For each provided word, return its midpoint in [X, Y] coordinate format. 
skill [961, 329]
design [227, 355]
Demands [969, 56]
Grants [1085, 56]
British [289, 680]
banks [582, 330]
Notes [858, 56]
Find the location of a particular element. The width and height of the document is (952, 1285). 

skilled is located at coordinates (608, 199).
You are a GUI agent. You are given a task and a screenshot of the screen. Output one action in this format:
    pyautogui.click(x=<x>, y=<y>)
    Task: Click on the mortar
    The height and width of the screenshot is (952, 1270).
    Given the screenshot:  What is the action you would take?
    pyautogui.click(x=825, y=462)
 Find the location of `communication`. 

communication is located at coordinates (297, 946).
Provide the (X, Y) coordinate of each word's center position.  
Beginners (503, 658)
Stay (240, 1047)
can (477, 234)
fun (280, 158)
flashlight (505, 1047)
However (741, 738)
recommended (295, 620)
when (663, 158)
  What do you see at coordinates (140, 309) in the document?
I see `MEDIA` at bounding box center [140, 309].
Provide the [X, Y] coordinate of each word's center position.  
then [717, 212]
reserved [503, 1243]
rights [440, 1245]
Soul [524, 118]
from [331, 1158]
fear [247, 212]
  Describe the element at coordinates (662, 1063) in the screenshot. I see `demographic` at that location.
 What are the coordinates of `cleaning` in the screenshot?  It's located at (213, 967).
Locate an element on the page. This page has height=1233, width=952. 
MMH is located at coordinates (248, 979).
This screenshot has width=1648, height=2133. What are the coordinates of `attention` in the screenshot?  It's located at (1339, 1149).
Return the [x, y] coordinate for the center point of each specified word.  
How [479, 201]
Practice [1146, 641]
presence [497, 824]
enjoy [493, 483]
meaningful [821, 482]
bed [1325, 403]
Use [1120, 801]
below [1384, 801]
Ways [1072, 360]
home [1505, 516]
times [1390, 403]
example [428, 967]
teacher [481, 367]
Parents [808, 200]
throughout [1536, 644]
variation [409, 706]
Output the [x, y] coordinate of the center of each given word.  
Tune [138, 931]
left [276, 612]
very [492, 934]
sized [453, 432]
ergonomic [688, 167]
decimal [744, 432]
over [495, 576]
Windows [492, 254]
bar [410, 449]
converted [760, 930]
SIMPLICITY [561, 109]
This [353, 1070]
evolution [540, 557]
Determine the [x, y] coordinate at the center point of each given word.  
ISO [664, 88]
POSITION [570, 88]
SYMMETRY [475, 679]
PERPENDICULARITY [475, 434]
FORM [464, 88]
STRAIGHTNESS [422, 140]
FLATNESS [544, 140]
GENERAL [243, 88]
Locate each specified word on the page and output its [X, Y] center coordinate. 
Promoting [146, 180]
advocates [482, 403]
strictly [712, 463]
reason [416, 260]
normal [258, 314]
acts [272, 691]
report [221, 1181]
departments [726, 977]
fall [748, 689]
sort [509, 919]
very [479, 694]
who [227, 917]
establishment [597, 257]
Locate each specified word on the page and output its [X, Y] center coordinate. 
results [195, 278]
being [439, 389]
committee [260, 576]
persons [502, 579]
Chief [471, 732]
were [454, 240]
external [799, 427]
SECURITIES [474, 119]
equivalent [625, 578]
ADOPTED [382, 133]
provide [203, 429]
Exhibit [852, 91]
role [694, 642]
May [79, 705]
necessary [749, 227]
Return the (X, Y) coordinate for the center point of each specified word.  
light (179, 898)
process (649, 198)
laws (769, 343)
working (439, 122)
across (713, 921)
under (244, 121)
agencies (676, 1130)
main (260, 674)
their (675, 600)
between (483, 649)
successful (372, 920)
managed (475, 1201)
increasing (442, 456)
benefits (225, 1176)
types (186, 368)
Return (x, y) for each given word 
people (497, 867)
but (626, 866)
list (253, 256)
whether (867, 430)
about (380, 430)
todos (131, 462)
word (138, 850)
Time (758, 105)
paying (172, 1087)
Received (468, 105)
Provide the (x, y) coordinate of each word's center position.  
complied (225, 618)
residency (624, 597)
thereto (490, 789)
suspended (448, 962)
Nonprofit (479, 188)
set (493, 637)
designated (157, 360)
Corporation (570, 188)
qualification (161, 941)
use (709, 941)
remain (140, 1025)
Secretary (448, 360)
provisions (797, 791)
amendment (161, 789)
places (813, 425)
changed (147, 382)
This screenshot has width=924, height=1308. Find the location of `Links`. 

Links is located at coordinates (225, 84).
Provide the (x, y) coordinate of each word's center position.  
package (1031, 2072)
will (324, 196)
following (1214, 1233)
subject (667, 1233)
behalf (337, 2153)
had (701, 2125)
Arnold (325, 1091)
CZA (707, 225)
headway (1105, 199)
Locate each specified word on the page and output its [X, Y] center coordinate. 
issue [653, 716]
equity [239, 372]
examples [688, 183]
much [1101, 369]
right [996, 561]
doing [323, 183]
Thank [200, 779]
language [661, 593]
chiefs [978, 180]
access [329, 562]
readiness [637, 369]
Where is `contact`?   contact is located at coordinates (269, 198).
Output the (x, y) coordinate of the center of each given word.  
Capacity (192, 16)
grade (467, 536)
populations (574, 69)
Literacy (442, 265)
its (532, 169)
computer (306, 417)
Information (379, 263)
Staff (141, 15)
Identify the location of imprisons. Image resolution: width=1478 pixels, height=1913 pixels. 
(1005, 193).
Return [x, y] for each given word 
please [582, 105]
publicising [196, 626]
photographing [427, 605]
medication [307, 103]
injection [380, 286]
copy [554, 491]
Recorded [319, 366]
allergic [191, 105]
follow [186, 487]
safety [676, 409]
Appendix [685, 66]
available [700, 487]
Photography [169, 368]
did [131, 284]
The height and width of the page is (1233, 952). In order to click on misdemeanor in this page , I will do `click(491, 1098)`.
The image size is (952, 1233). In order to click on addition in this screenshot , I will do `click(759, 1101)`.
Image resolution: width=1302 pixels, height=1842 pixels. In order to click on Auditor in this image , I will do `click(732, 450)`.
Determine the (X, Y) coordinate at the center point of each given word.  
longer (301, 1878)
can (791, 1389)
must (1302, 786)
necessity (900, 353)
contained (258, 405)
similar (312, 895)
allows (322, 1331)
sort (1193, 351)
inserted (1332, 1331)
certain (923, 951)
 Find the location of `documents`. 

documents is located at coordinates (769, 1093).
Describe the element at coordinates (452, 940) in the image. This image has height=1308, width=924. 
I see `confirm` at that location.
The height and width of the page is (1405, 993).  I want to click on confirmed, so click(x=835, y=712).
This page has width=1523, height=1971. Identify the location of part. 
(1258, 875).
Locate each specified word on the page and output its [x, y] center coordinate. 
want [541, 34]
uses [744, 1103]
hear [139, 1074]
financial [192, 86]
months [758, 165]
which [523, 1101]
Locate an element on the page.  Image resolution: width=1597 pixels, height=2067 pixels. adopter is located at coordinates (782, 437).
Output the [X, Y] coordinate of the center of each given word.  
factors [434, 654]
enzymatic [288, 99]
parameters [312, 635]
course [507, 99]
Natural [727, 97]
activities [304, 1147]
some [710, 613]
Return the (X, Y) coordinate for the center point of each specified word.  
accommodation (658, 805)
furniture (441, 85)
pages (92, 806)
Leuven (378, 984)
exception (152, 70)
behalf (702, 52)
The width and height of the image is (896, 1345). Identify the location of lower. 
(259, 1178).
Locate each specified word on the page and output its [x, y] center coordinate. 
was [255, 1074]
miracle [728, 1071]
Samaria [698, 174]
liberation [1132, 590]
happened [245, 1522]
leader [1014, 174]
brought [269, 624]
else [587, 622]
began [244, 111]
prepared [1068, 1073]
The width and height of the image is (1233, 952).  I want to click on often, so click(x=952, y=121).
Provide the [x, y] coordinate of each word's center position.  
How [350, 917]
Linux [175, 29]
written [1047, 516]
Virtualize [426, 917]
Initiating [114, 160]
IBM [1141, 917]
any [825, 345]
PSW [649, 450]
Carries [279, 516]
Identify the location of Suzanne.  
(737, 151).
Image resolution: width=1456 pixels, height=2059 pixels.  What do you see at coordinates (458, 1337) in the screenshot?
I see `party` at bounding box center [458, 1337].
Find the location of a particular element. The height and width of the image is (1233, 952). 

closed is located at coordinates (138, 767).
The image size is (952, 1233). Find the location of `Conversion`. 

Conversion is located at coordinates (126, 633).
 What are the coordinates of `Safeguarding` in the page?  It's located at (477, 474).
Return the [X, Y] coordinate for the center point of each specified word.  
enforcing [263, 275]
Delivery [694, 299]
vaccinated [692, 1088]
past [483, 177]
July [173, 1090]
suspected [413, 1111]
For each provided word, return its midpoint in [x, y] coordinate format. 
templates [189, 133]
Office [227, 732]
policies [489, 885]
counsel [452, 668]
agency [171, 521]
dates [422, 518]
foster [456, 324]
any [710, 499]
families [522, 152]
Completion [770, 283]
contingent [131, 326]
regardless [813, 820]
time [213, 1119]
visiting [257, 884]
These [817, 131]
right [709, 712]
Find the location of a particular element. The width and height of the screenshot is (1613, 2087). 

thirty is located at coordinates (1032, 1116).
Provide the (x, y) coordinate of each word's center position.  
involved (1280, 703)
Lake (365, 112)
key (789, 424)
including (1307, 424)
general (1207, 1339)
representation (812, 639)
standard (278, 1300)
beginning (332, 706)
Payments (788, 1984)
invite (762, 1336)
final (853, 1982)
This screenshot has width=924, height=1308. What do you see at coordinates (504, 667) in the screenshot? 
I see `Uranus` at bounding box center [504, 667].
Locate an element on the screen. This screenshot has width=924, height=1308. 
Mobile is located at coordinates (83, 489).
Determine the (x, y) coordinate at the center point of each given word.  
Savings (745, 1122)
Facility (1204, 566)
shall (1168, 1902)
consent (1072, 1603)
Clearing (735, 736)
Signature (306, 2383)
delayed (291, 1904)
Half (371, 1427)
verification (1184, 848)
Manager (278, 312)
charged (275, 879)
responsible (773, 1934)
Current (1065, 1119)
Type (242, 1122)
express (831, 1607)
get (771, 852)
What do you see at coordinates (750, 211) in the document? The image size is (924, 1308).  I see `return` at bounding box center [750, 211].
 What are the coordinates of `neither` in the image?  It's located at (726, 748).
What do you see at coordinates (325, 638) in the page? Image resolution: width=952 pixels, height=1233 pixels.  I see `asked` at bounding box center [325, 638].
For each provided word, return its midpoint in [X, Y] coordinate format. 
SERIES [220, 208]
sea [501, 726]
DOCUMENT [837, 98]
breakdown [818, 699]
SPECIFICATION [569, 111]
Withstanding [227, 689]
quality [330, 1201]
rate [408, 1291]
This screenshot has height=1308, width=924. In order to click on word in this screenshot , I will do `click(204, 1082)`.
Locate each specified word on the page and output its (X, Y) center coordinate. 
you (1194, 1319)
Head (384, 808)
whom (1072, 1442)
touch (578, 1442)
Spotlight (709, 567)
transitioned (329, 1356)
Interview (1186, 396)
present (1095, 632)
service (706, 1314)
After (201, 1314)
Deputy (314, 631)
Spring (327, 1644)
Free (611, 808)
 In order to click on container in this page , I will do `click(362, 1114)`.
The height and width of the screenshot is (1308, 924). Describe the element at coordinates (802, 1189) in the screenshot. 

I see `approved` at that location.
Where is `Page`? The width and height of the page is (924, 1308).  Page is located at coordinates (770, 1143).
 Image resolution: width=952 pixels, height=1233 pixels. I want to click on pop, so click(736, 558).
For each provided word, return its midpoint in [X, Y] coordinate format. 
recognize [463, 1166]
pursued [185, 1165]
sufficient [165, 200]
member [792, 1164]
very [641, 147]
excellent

**********

What is being asked – Rewrite the items starting at the line that contains "rights [440, 1245]" and ending at the line that contains "at (213, 967).", substituting "Spirit" for "Soul" and leaving everything else unchanged.

Solution for this problem –
rights [440, 1245]
Spirit [524, 118]
from [331, 1158]
fear [247, 212]
  Describe the element at coordinates (662, 1063) in the screenshot. I see `demographic` at that location.
 What are the coordinates of `cleaning` in the screenshot?  It's located at (213, 967).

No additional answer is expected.